Will Campuzano, two-time world champion mixed martial artist and owner of Campuzano Martial Arts, shares his lifelong passion for martial arts with his wife, Adi, at their new studio in Frisco. Many parents of neurocognitive diverse children say its hard to find appropriate physical activities for their families, but the daughter of holistic health practitioner Dr. Rebeca Gracia, is a high functioning autistic child that enjoys classes there.
Gracia says, “I would never have imagined finding a family-friendly martial arts studio who could accept my daughter, much less her fall in love with and commit herself to the practice. My oldest daughter is sensitive to loud noises and harsh words. She is also legally blind and has significant muscle weakness. She shies away from playing outside with the kids at school, and has never been able to participate in sports; not exactly the type of kid you would think would enjoy kickboxing and grappling.”
“Three years ago, my daughter accompanied me to a few private training sessions with Will and she watched me drill, drill, drill, and slowly improve my strength. She asked to try a session, and Will didn’t hesitate to accept the challenge,” says Gracia. “Most people act nervous and unsure around someone with autism, but Will just accepted her, and never showed surprise or judgement when she couldn’t complete even the most basic moves. Yes, she fell and yes, she cried a few times. Will encouraged her to walk it off and try again. For a man who is highly trained in brute strength and skill, and has spent his career fighting, he is balanced with a firm gentleness and understanding beyond most people I have met.”
Gracia’s daughter showed improvement in her muscle strength and coordination and became more comfortable in the outside world and started playing more with other children. Her sensitivities diminished, and some have disappeared altogether. She was proud of her improvements and was motivated to continue. Transitioning into a group class, Gracia’s daughter loved it.
“Many specialists in neurocognitive development don’t recommend aggressive physical therapies such as marital arts because it can be too stimulating and actually result in more damage to the sensory centers and muscles,” says Gracia. “Warm-up exercises with stretches and cross muscle routines better train the body than just multiple repetitions of the key moves. Each student is assessed individually and allowed to progress at their own pace.”
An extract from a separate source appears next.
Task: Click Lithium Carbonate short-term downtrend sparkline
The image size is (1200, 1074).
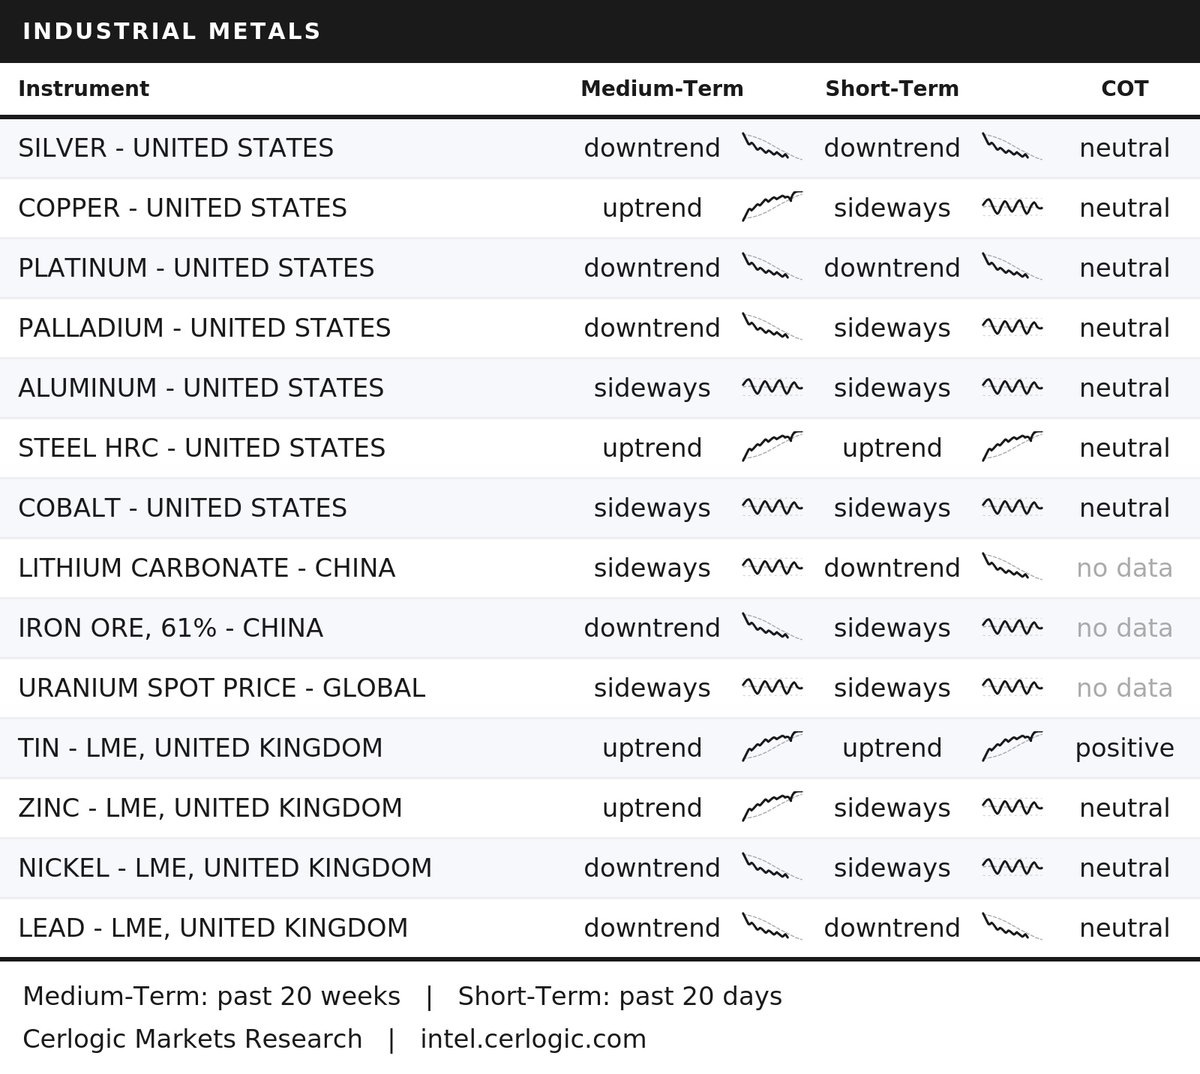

With her background in the medical field, Gracia says she knows that physical activity, applied effectively, can help improve brain function. She notes, “My daughter certainly has demonstrated remarkable improvement in brain function from her martial arts experience with Will and Adi, but I think it is more than a simple effect of physical activity. I think it is the combination of physical activity appropriately selected for her, balanced with strong emotional encouragement and acceptance that has created a fertile environment for her to grow and blossom.”